At the same time, he continues to explore the sensations that have replaced his heart. Nothing seems to alleviate them, as if their source is far away and unreachable. He sits in his room, feeling the ache distantly, but unable to touch it. The feelings exist entirely independent of him, but not like his rage once did -- he has always been able to hold his anger before, to let it fill him up, but this refuses any contact.

He forces himself to learn even more to make up for the lack, to learn faster -- to become proficient with tools that seem like magick, and which come with the name of science attached instead. Vexen sneers often. Saix ignores it. He practices in the courtyards until his withered muscles become strong again, and Xaldin finally gives affirmation of his combat prowess with a nod.

He escapes his own ennui with limited triumph: after Xaldin introduces Saix to the dark portals, he's set loose with the instruction to show his new training to the clerics. He spends an hour in practice first, reluctant to demonstrate in front of anyone else until he's certain he can reliably open and close the magickal tunnels.

Vexen is in the middle of tea when Saix goes next looking for his unwilling tutors. Zexion is with him; they are both seated on one of the terraces with the rest of the Order, exposed to the endless night sky while they share a meal and conversation. Saix comes in halfway.

"There was an old story about people who would give their hearts to spirits, after falling in love with them. The creatures were called 'dharla-dhalara.'" The syllables are fluid off Zexion's tongue. "Some were kind, some were wicked. But inevitably, the dharla-dhalara would leave, and their mortal partner would be abandoned behind to go wandering for eternity, asking if anyone had seen their heart."

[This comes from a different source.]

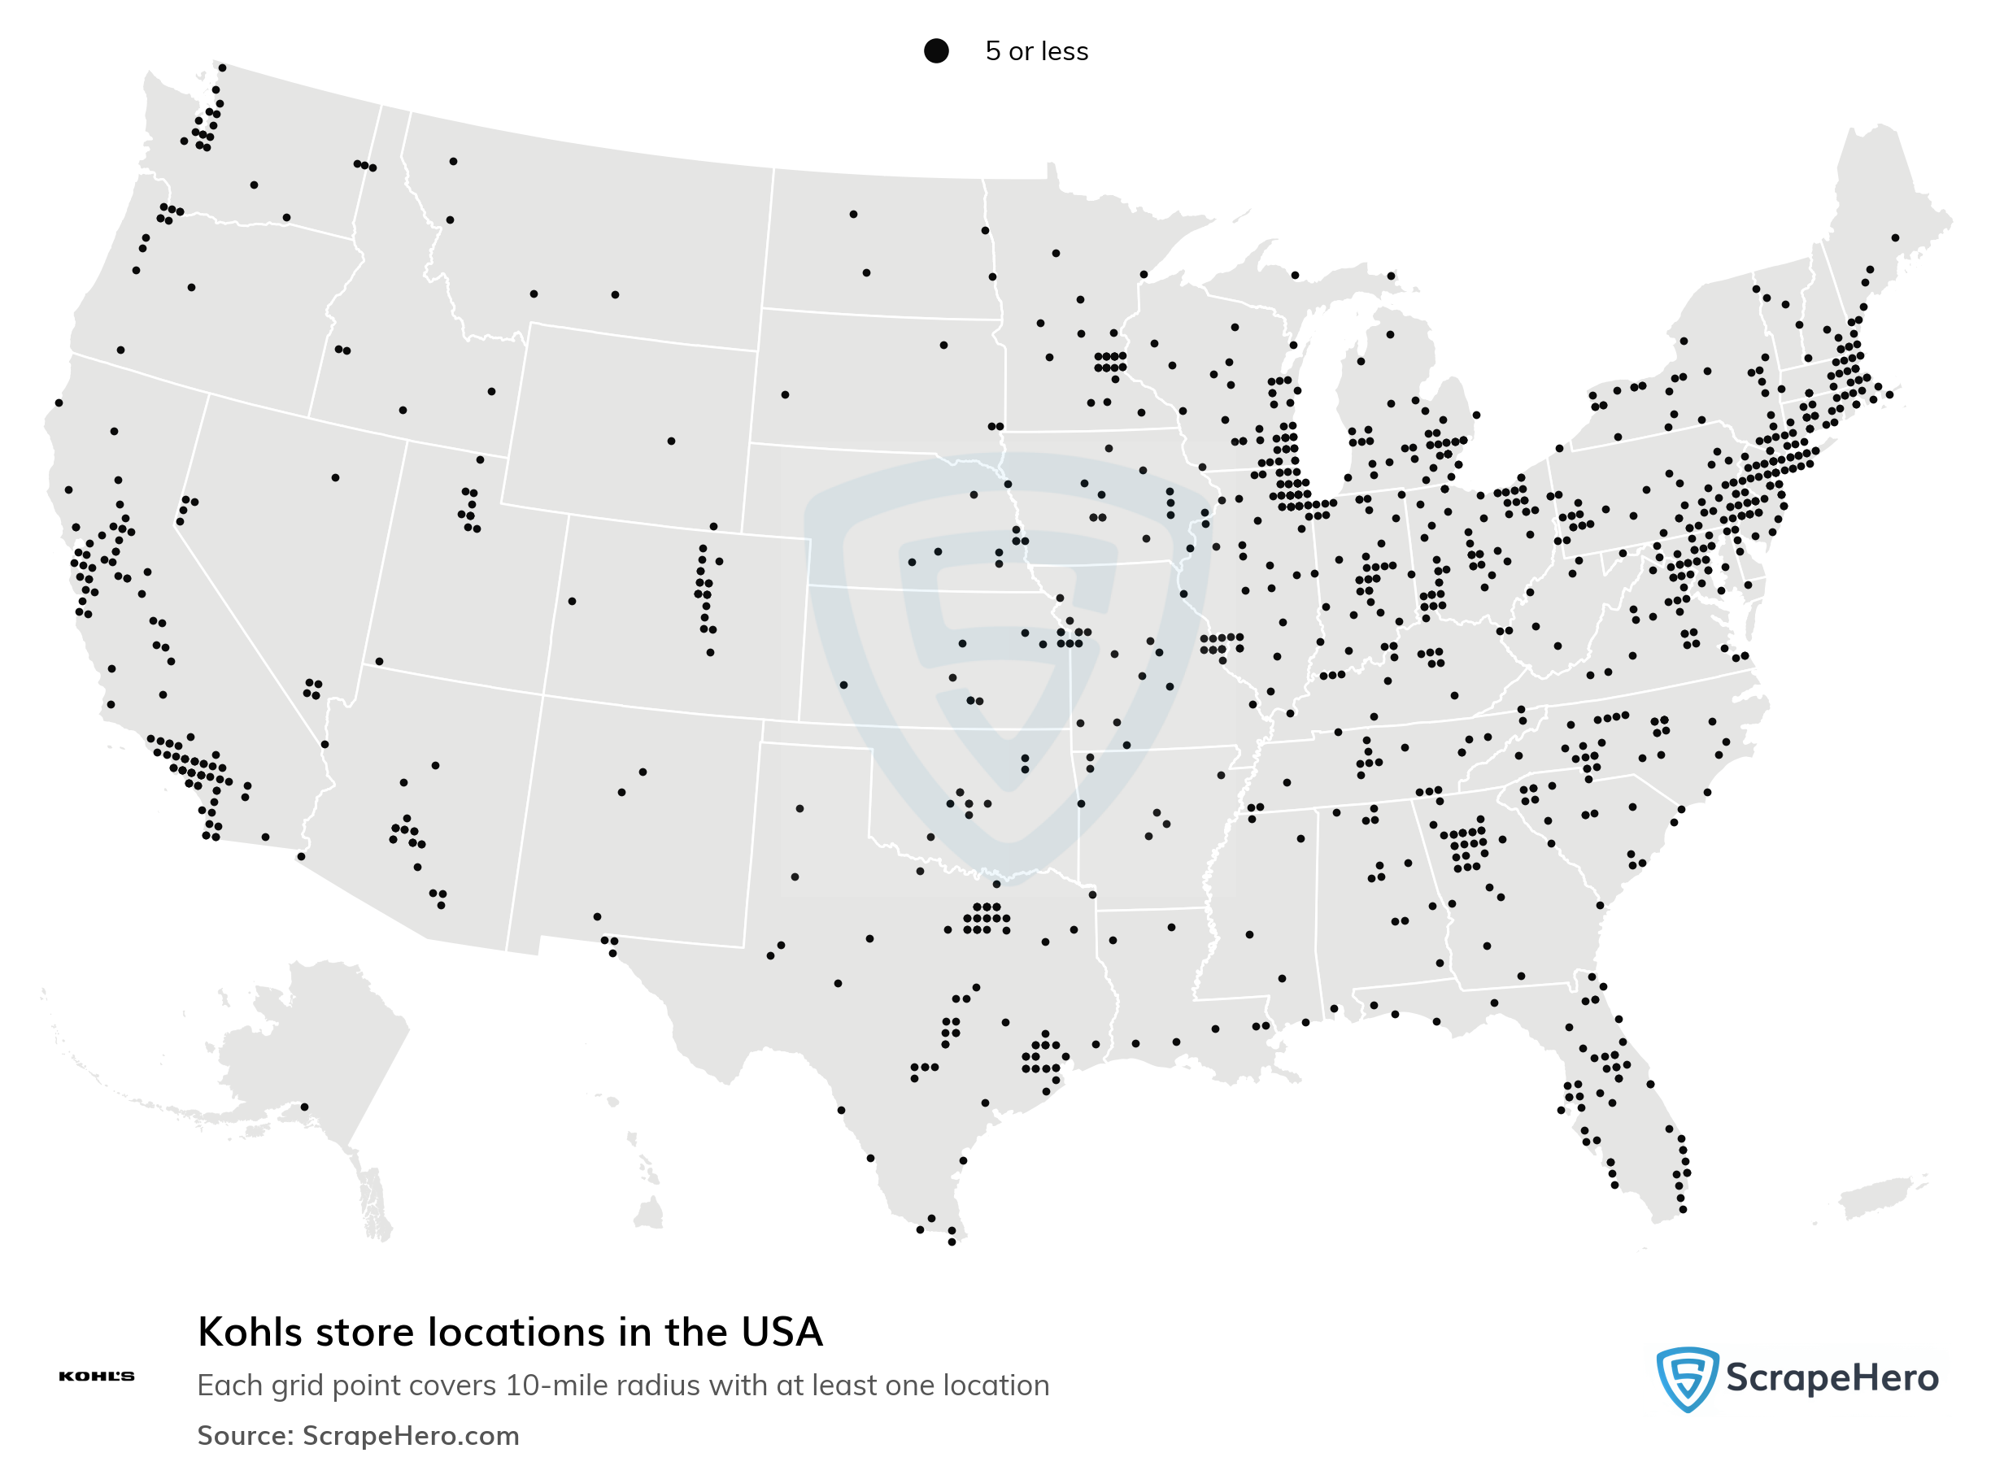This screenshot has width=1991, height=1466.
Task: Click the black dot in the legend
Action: tap(935, 50)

"I imagine it became quite the fashion among those people," Xemnas offers, rolling his eyes as he reaches for another pat of butter. "'Where is my dharla? Where is my heart?'"

"You're looking in storybooks for answers?" Vexen's scorn is remarkably realistic. He picks at a crumb.

Xemnas smoothes the butter over his muffin with wide, careless strokes. "Stories can show a hidden truth, Vexen. Every children's tale begins from somewhere."

"And you call me the fool."

"Don't be jealous," Xaldin speaks up, carefully studying his toast while he applies marmalade and sarcasm in equal force, "simply because Zexion has been making better progress than you in target evaluations."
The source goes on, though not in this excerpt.